▶ **REQUIREMENT A**
Decide whether each statement agrees with the subwoofer thread below: (i) the IDMAX12 in tr0y_audi0's post ran on an ARC CXL; (ii) Hillbilly SQ calls the arc 12 equal to the idv3; (iii) moosejuice wires an IDQ12 D4 at 4 Ohms. For each, answer yes or no and quote the deciding words of the thread.
▶ **REQUIREMENT B**
Write out the part of the subwoofer thread starting at "## Bumpin'Buick (Nov" and ending at "which is right!", substituting "punchy" for "musical".

▶ **SOURCE**
════════════════

# Image Dynamics IDQ and IDMAXX



## Dr.Telepathy SQ (Nov 17, 2007)

So family and friends, why do we love I.D. IDQ/IDMAXX subwoofers so much? If you have owned or own one,two,three or more, let us hear your thoughts on them.


----------



## MidnightCE (Mar 5, 2007)

sterlingsharp1 said:


> So family and friends, why do we love I.D. IDQ/IDMAXX subwoofers so much? If you have owned or own one,two,three or more, let us hear your thoughts on them.


Well, my IDQ sounded great.

My IDMAX sounded great, hit harder than I'd ever want a sub to hit, and looked damn good too.

My ID8s (branded ARC) sound damn good for 8s, good build quality.


----------



## tr0y_audi0 (Feb 13, 2007)

Iv used just a few ID Subs
IDQ10
(2)IDQ12's
IDQ15
IDMAX12
(2)ID10's
(2)ID8's
All of them sounded great Very Musical
The Lowend on the Max was sweet..
I used allbut the Max on Zapco Amps
The Max Was on an ARC CXL
Great Subs for any setup..


----------



## Hillbilly SQ (Jan 26, 2007)

i've owned 2 id8's and they were impressive for 8's. image dynamics is a buildhouse and arc and eD use them also. i'm sure others do too. my arc 12 is definately a gem. it's not equal to the idv3 or the idq imo...it seems to be a cross between the 2. i've also had an idmax12 sealed and forwardfired in my single cab sierranot my cut of tea though. the arc 12 i'm running now is teh bomb diggety


----------



## Bumpin'Buick (Nov 8, 2007)

I'm running and IDQ12 v.2 and I'm impressed with it. Very musical and sounds great.

My buddy ran two IDQ15 v.1 a few years back and those were amazing as well.


----------



## BlueAc (May 19, 2007)

Well I have 2 IDQ12V.2 but I haven't used them yet. My amp would only be able to give them 700 watts total, do you guys think that would be enough or should I spring for a pdx 1.1000? Sounddomain said they were rated for 350 rms but the info from ID says 500, I don't know which is right!


----------



## moosejuice (Oct 5, 2007)

There are some really good points to the Image Dynamics subs; excellent build quality, great sound, good price.

I am running an IDQ12 D4 wired at 8Ohms and am only pushing it with about 95 Watts and I couldn't be happier with it.  

B-


----------



## GlasSman (Nov 14, 2006)

════════════════

▶ **RECORDS SHOWN**
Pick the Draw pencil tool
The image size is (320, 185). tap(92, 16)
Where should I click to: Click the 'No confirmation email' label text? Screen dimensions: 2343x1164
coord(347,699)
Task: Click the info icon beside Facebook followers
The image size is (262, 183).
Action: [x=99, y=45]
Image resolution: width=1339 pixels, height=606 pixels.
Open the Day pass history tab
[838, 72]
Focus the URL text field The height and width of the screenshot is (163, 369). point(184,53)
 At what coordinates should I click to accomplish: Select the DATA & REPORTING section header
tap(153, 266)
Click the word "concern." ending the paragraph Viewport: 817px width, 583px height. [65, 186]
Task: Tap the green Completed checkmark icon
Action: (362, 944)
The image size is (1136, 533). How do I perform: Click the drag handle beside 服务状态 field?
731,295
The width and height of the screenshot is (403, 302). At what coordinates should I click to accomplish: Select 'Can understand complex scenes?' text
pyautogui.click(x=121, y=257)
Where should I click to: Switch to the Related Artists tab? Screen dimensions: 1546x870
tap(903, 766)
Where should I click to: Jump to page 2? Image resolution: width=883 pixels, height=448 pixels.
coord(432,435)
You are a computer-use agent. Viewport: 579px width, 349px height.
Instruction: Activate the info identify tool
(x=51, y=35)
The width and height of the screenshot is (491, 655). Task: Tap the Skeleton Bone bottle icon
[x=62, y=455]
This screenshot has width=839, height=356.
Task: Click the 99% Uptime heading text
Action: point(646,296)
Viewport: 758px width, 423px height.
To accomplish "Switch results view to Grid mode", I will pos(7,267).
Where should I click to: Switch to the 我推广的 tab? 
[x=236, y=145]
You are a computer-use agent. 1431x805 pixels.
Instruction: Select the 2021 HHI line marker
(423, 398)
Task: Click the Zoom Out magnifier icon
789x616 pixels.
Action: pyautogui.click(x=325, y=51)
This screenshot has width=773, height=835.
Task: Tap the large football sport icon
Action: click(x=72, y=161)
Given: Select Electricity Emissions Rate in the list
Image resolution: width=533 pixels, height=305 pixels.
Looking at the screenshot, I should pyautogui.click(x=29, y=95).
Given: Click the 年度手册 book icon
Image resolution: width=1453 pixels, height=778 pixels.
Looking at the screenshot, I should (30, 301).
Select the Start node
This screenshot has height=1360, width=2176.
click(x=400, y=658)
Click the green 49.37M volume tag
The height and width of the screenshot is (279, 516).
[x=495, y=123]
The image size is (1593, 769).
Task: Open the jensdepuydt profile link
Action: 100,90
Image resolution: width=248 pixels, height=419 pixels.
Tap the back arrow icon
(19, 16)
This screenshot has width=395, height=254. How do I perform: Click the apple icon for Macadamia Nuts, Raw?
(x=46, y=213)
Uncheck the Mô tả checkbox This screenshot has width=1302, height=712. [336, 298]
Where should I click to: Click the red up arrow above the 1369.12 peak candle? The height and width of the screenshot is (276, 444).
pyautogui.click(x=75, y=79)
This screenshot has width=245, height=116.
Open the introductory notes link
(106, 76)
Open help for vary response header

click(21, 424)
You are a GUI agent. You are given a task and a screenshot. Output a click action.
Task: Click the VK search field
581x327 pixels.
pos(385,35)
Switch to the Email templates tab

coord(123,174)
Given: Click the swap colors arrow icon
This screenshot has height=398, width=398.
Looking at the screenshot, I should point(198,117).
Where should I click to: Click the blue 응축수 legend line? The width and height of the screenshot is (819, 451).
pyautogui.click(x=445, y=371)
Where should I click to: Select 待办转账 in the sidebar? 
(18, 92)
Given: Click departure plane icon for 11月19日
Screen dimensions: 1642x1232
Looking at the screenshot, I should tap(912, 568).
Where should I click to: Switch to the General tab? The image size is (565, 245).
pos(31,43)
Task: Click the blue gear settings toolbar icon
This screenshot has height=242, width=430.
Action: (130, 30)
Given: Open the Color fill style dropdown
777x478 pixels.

════════════════

▶ **TASK RESULT A**
(i) Yes: "The Max Was on an ARC CXL"
(ii) No: "it's not equal to the idv3 or the idq imo"
(iii) No: "I am running an IDQ12 D4 wired at 8Ohms"

▶ **TASK RESULT B**
## Bumpin'Buick (Nov 8, 2007)

I'm running and IDQ12 v.2 and I'm impressed with it. Very punchy and sounds great.

My buddy ran two IDQ15 v.1 a few years back and those were amazing as well.


----------



## BlueAc (May 19, 2007)

Well I have 2 IDQ12V.2 but I haven't used them yet. My amp would only be able to give them 700 watts total, do you guys think that would be enough or should I spring for a pdx 1.1000? Sounddomain said they were rated for 350 rms but the info from ID says 500, I don't know which is right!